• _What you will do_: Exactly the lines from the one with "The height and width of the screenshot is (387, 701)." through the end of the data below must be set down, and no pictures with them.

(Stored items)
◇ ◇ ◇ ◇

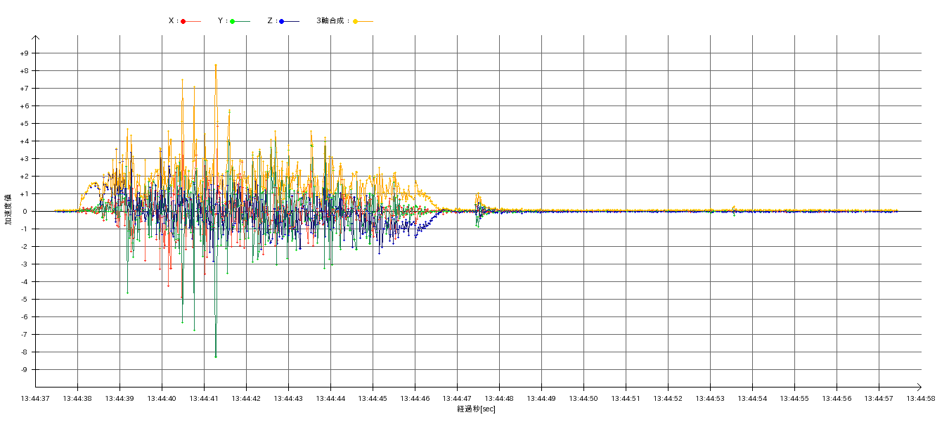Pick the 13:44:53 time tick label

(x=710, y=399)
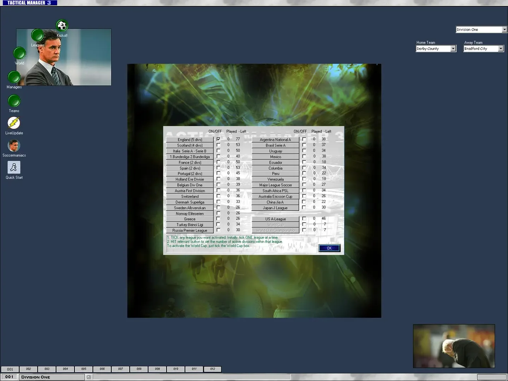Click the Japan J League button
Viewport: 508px width, 381px height.
(x=275, y=208)
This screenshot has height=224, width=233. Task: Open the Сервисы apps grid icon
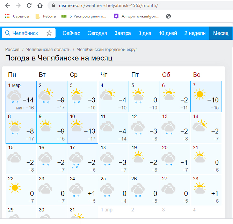click(x=7, y=16)

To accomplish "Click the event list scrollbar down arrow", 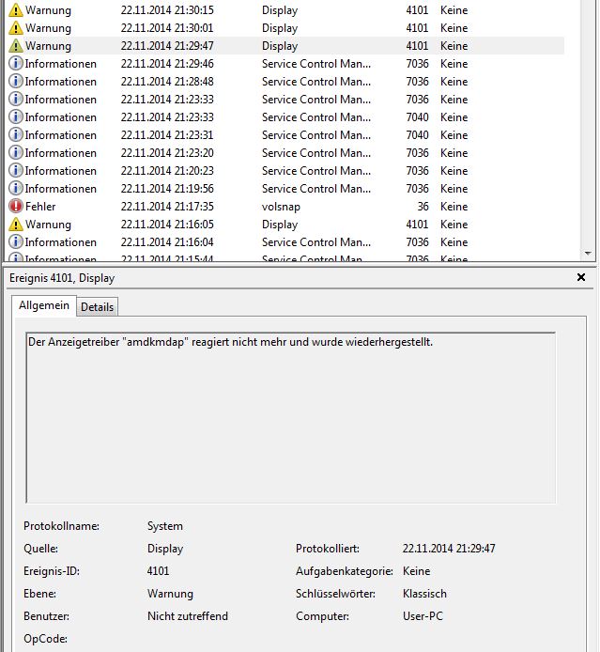I will coord(588,254).
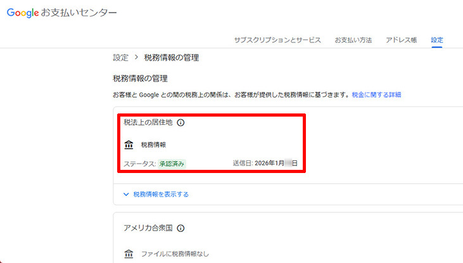Screen dimensions: 463x263
Task: Click the Google logo in the header
Action: tap(23, 13)
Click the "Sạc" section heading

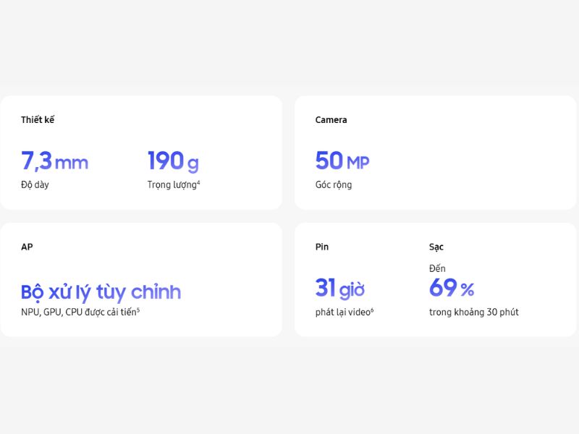(x=436, y=247)
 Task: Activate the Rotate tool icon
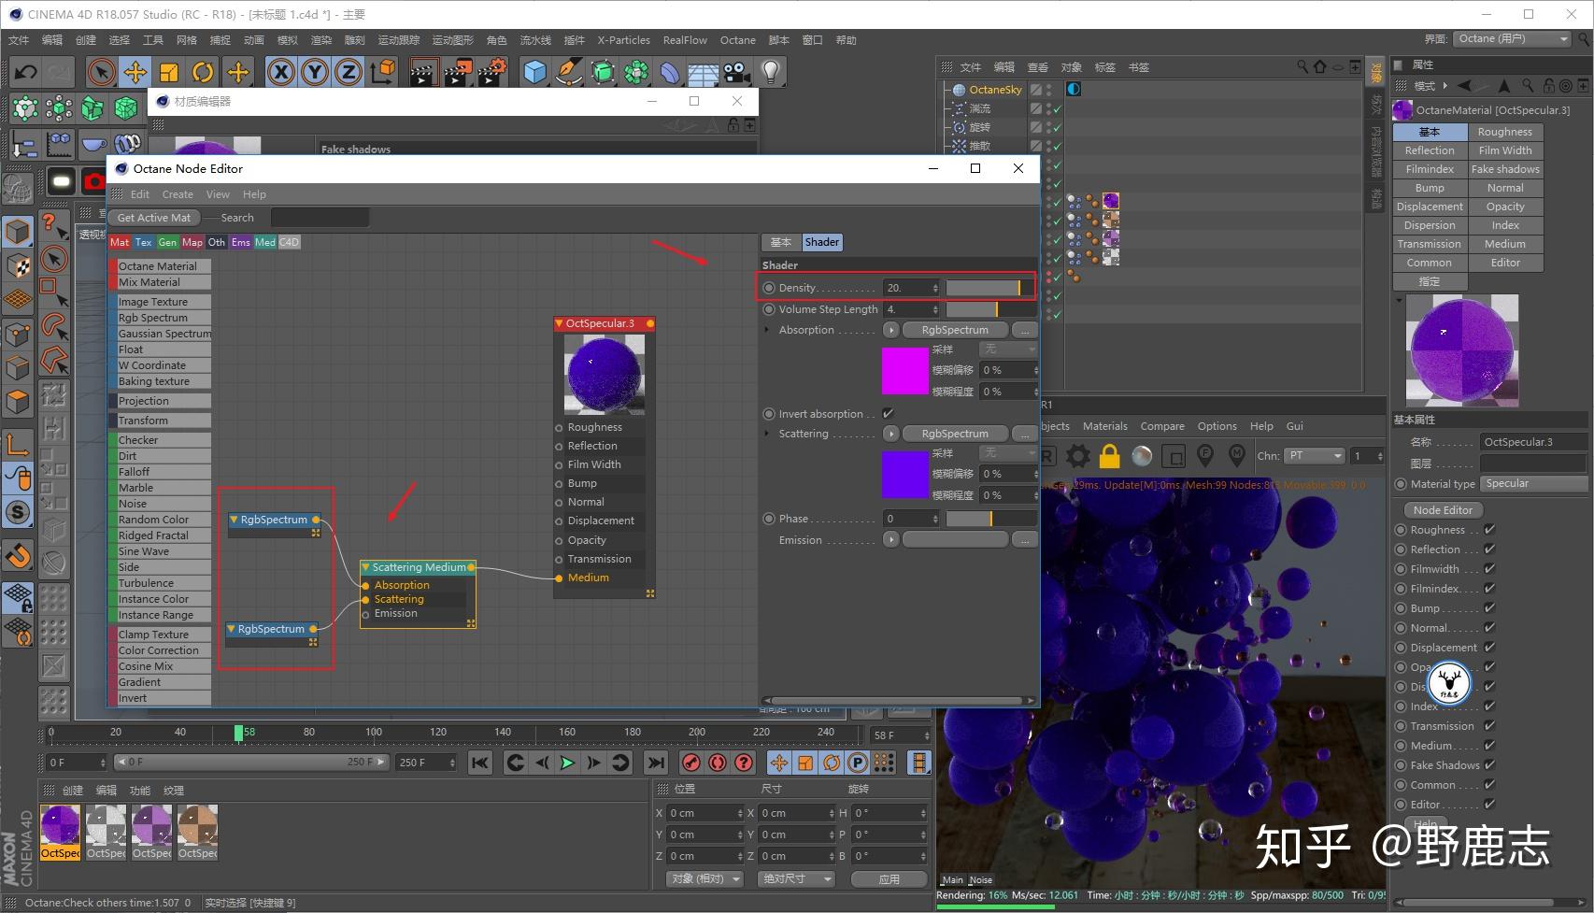pyautogui.click(x=203, y=72)
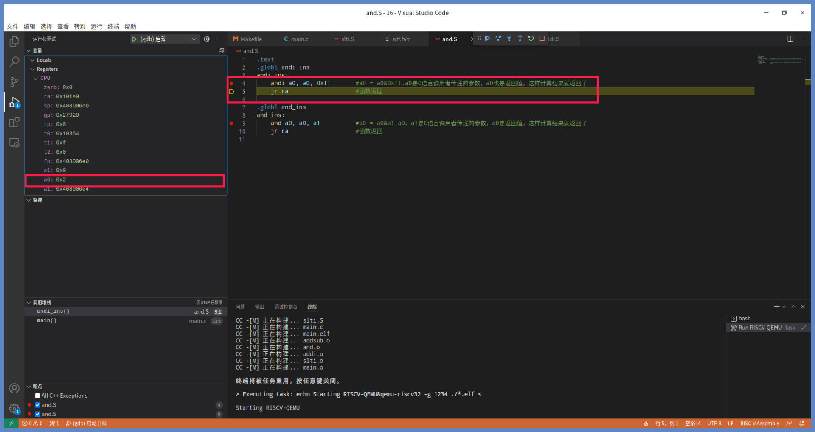Click the Step Out debug icon
815x432 pixels.
520,39
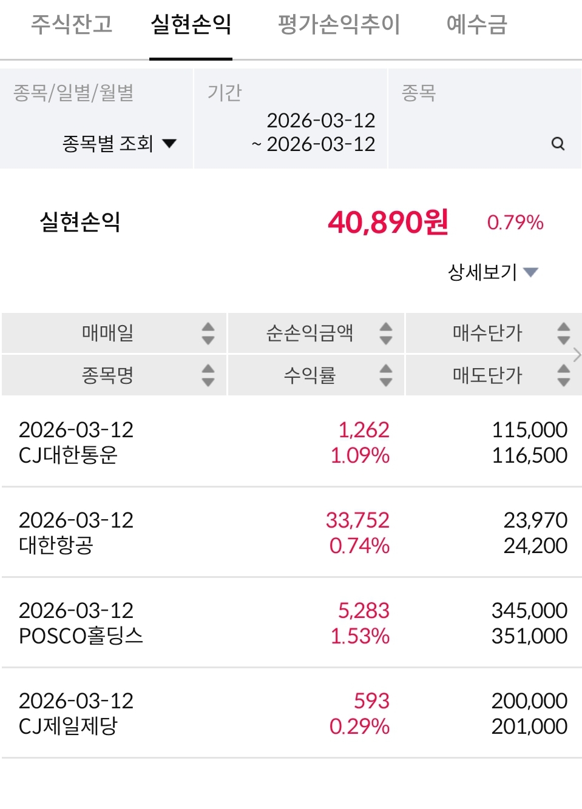Sort by 매매일 column arrows
This screenshot has width=582, height=809.
208,333
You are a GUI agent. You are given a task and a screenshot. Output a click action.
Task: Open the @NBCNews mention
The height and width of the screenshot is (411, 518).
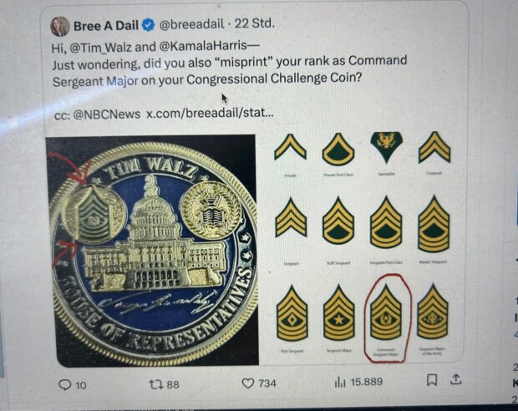[106, 114]
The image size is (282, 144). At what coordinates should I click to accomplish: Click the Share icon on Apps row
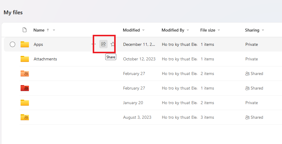103,44
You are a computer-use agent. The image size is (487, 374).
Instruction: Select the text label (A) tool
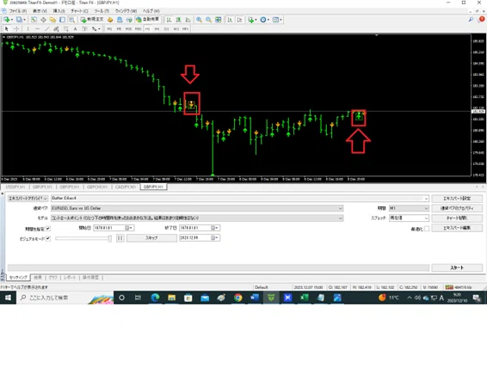[x=75, y=29]
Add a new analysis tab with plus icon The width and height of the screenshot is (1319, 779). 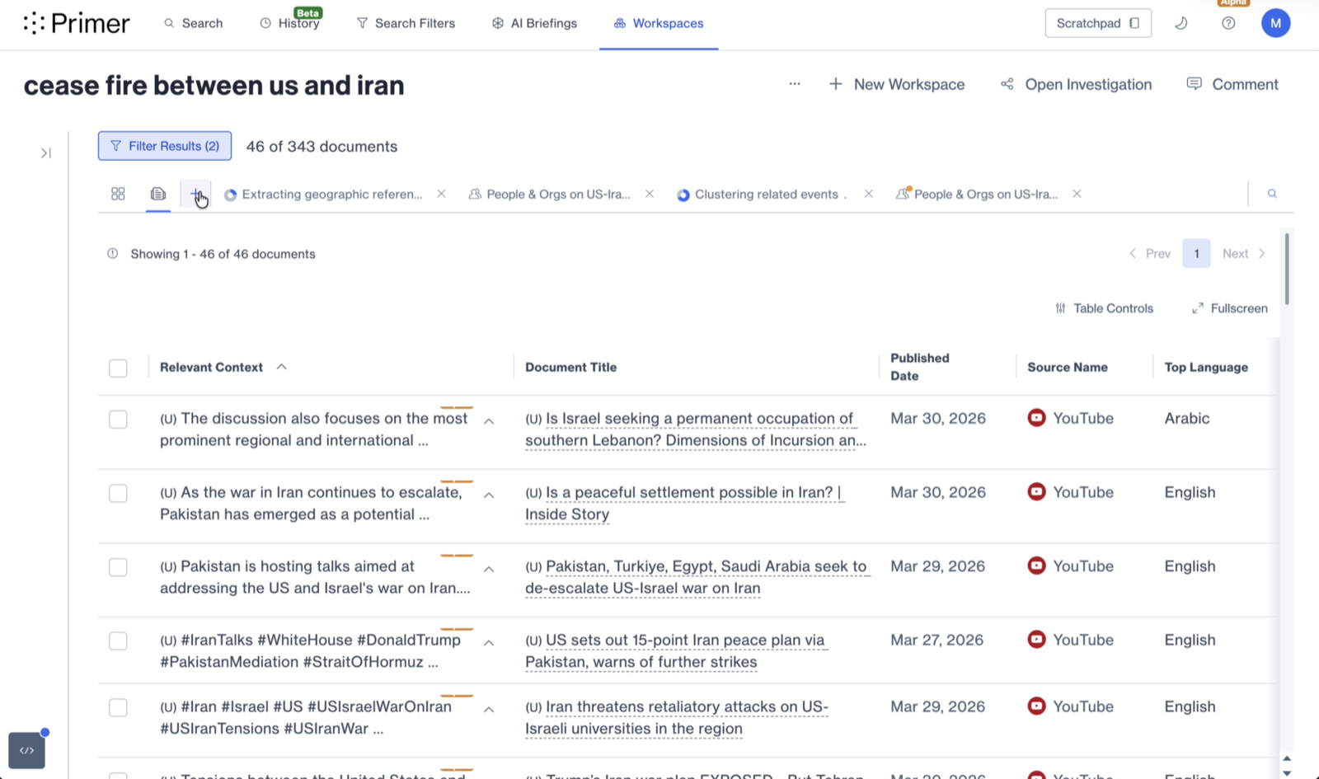pos(196,195)
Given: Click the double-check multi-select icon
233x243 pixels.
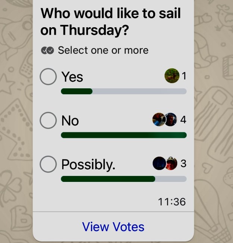Looking at the screenshot, I should coord(48,50).
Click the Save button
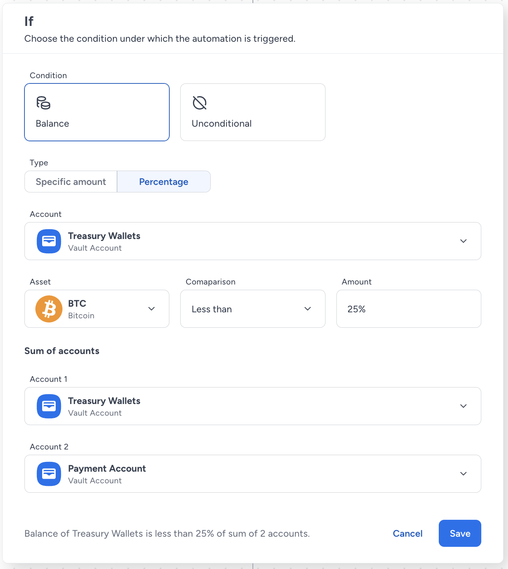508x569 pixels. [460, 533]
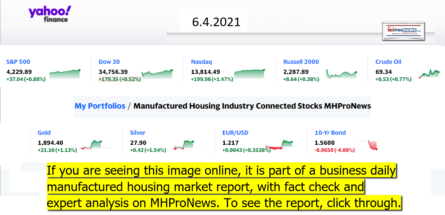
Task: Open the Dow 30 quote link
Action: coord(109,62)
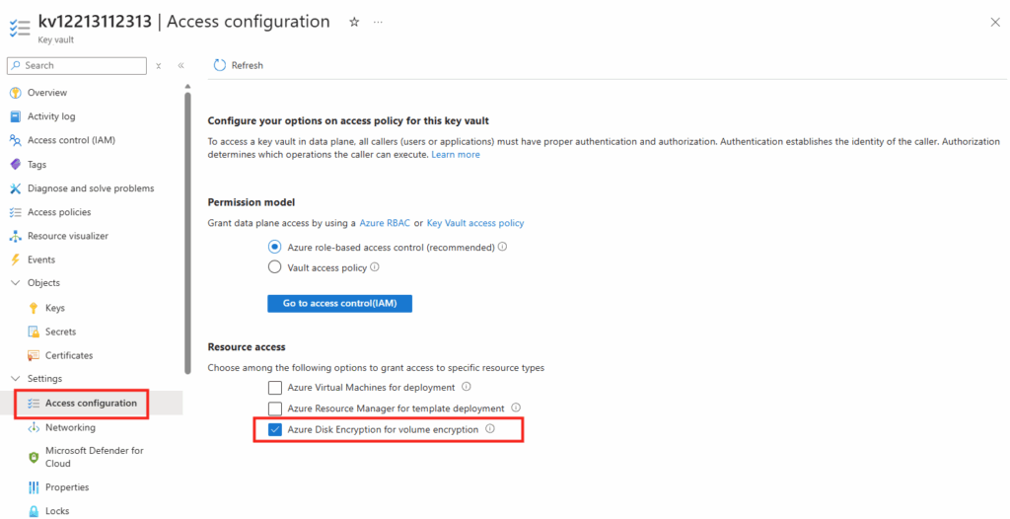Open the more options ellipsis menu
1010x519 pixels.
378,22
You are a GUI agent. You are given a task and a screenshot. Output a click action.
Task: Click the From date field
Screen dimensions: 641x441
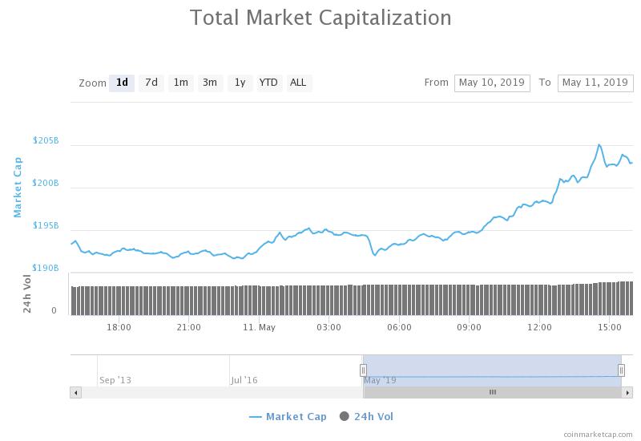click(492, 83)
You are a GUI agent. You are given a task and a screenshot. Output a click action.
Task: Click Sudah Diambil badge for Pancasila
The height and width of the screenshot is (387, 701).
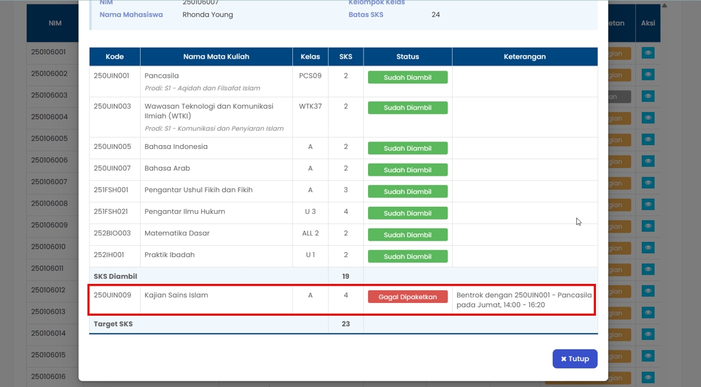point(407,78)
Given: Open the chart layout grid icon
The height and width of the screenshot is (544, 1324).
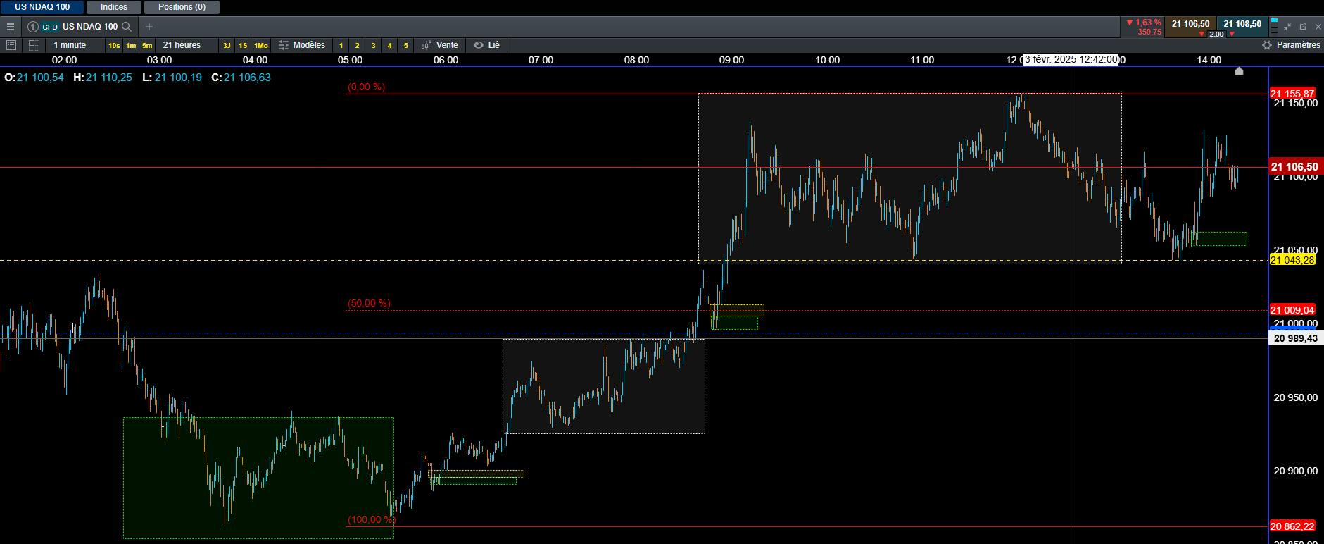Looking at the screenshot, I should 33,45.
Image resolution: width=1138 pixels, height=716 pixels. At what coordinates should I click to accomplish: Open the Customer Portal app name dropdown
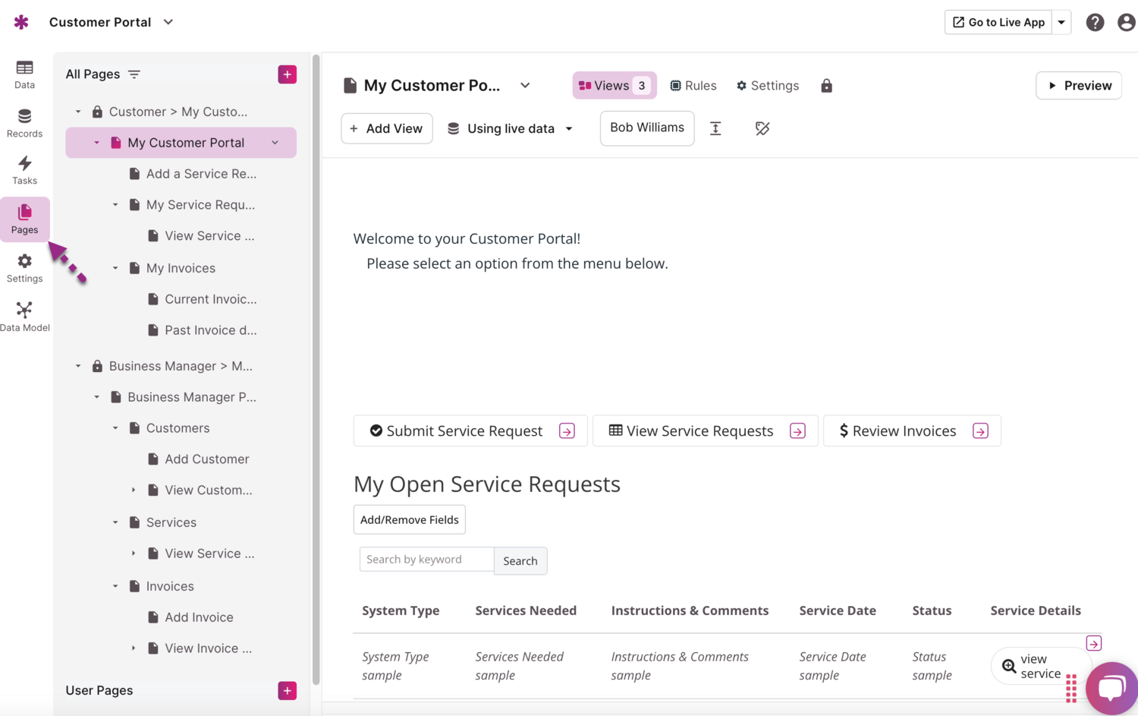click(x=168, y=22)
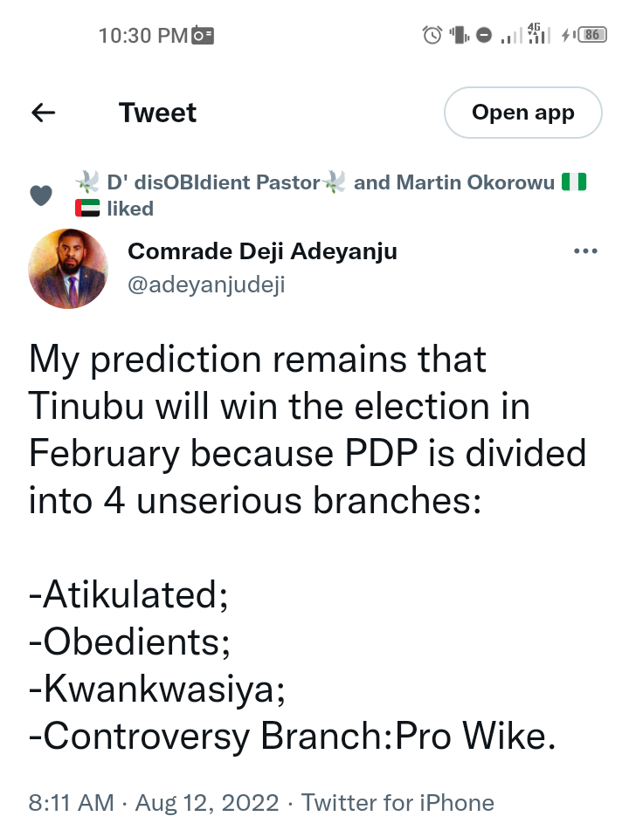This screenshot has width=629, height=830.
Task: Tap the 8:11 AM · Aug 12, 2022 timestamp
Action: click(155, 802)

◇ ◇ ◇ ◇

• _Solved exercise_:
The height and width of the screenshot is (387, 701).
point(407,78)
Given: Open the chart layout grid icon
The height and width of the screenshot is (544, 1324).
Looking at the screenshot, I should 33,45.
Image resolution: width=1138 pixels, height=716 pixels. At what coordinates should I click to accomplish: Open the Customer Portal app name dropdown
click(x=168, y=22)
This screenshot has width=629, height=830.
Task: Tap the 8:11 AM · Aug 12, 2022 timestamp
Action: click(155, 802)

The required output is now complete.